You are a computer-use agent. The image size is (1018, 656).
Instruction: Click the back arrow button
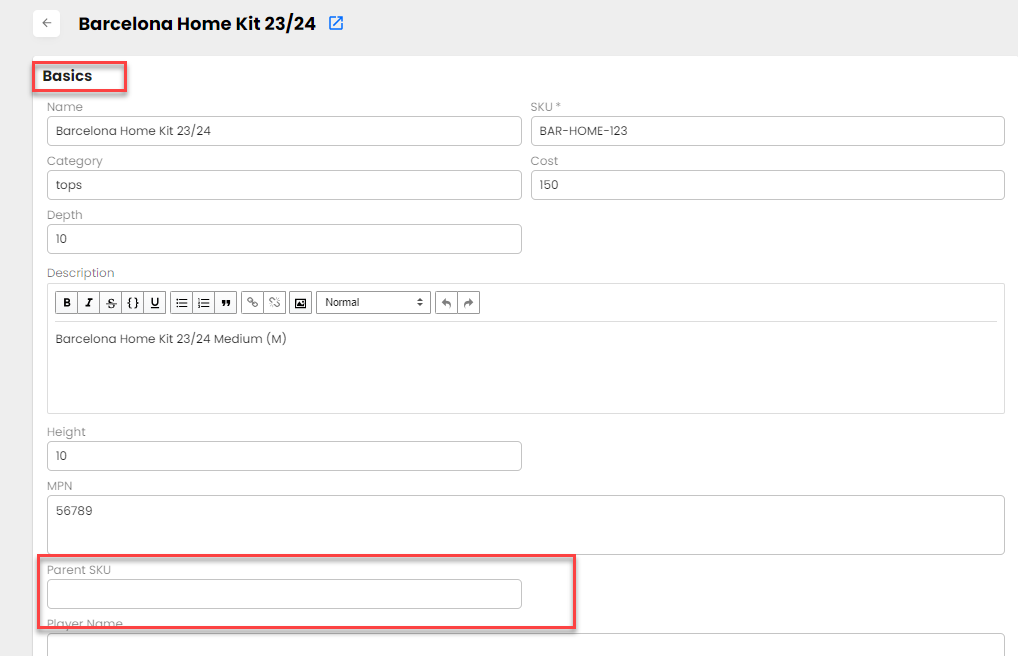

___

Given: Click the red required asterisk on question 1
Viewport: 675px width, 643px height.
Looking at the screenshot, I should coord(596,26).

___

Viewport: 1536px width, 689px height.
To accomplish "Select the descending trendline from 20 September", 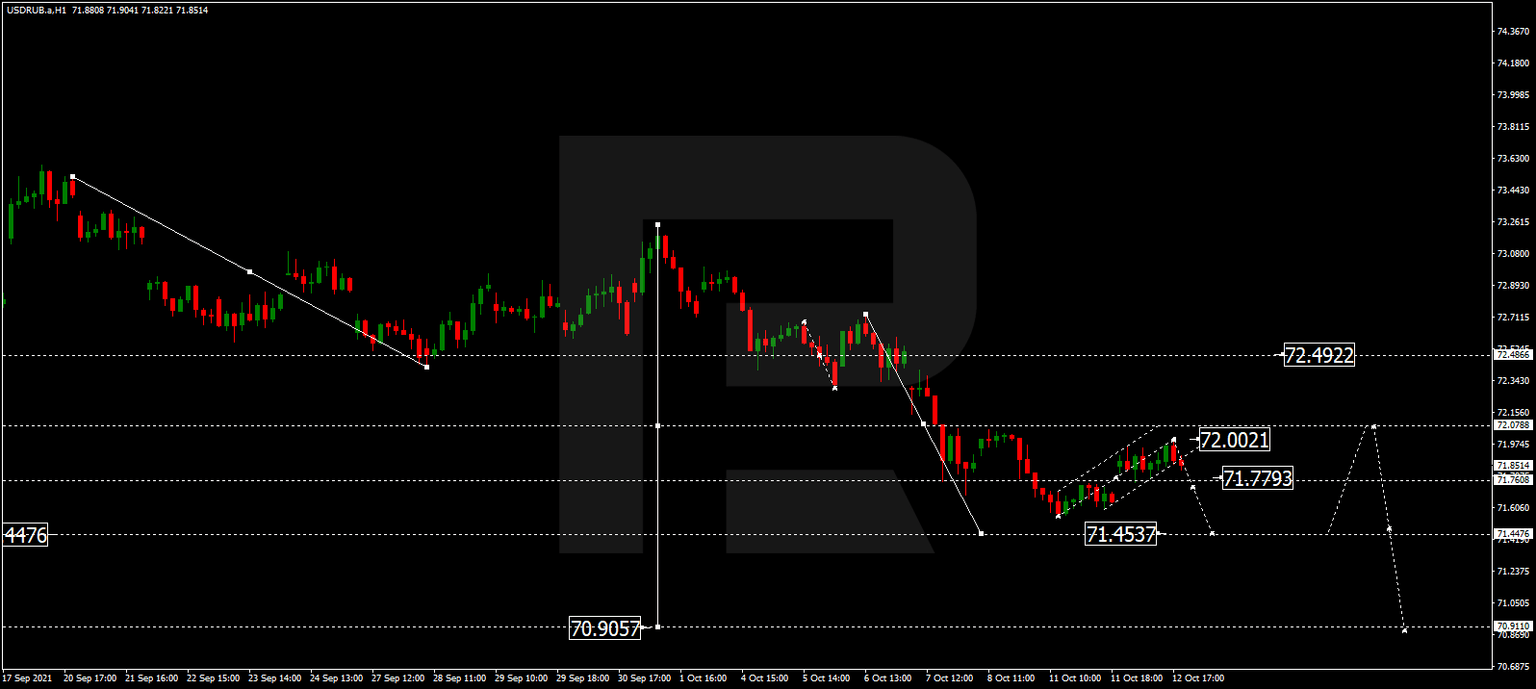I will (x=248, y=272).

___

▸ DESCRIPTION OF THE TASK
Output exactly one stretch of the listing: from the line containing "You are a computer-use" through the line containing "Instruction: Click the back arrow button", both end lines included.

▸ ANSWER BOX
You are a computer-use agent. The image size is (1018, 656).
Instruction: Click the back arrow button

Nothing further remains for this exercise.